- _PROBLEM DETAILS_:
Each line from the one containing "Task: Click the Delivery detail heading" through the last line of the material below is to be transcribed exactly, with nothing else included.

- _INFORMATION SHOWN_:
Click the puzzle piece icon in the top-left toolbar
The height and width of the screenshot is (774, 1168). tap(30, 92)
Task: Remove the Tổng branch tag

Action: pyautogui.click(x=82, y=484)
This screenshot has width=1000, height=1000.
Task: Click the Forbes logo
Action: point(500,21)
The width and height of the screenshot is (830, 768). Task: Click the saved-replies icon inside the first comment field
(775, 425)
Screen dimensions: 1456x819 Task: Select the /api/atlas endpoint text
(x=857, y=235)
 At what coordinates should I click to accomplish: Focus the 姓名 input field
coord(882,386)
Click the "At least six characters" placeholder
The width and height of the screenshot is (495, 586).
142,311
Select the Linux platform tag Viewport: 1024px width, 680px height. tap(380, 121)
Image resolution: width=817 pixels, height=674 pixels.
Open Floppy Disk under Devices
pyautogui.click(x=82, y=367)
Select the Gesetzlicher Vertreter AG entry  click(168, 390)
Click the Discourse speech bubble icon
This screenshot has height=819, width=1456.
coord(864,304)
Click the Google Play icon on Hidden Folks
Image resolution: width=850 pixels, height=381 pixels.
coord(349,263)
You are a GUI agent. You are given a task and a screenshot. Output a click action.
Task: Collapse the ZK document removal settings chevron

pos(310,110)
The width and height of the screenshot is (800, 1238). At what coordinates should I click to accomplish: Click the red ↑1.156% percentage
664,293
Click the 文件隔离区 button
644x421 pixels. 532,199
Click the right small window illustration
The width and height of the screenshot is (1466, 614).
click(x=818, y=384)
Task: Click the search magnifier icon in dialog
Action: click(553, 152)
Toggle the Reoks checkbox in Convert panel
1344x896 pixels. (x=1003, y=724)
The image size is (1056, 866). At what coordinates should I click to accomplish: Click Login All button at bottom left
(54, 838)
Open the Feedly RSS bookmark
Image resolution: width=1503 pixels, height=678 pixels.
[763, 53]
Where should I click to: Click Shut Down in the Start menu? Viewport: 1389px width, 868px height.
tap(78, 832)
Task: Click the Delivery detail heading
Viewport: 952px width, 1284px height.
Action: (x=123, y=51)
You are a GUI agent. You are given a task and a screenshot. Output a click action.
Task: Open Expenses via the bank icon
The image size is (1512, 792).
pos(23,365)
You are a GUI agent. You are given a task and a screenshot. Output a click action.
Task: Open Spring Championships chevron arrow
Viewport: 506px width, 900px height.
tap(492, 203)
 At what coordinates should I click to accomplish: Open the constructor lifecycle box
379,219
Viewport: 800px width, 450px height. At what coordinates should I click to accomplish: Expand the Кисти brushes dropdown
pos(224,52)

- _THE ANSWER_:
Task: Click the Delivery detail heading
Viewport: 952px width, 1284px height.
Action: (x=123, y=51)
You are a GUI agent. You are given a task and a screenshot. Output a click action.
Task: Open Expenses via the bank icon
The image size is (1512, 792).
pos(23,365)
You are a GUI agent. You are given a task and a screenshot. Output a click action.
Task: Open Spring Championships chevron arrow
Viewport: 506px width, 900px height.
tap(492, 203)
 At what coordinates should I click to accomplish: Open the constructor lifecycle box
379,219
Viewport: 800px width, 450px height. At what coordinates should I click to accomplish: Expand the Кисти brushes dropdown
pos(224,52)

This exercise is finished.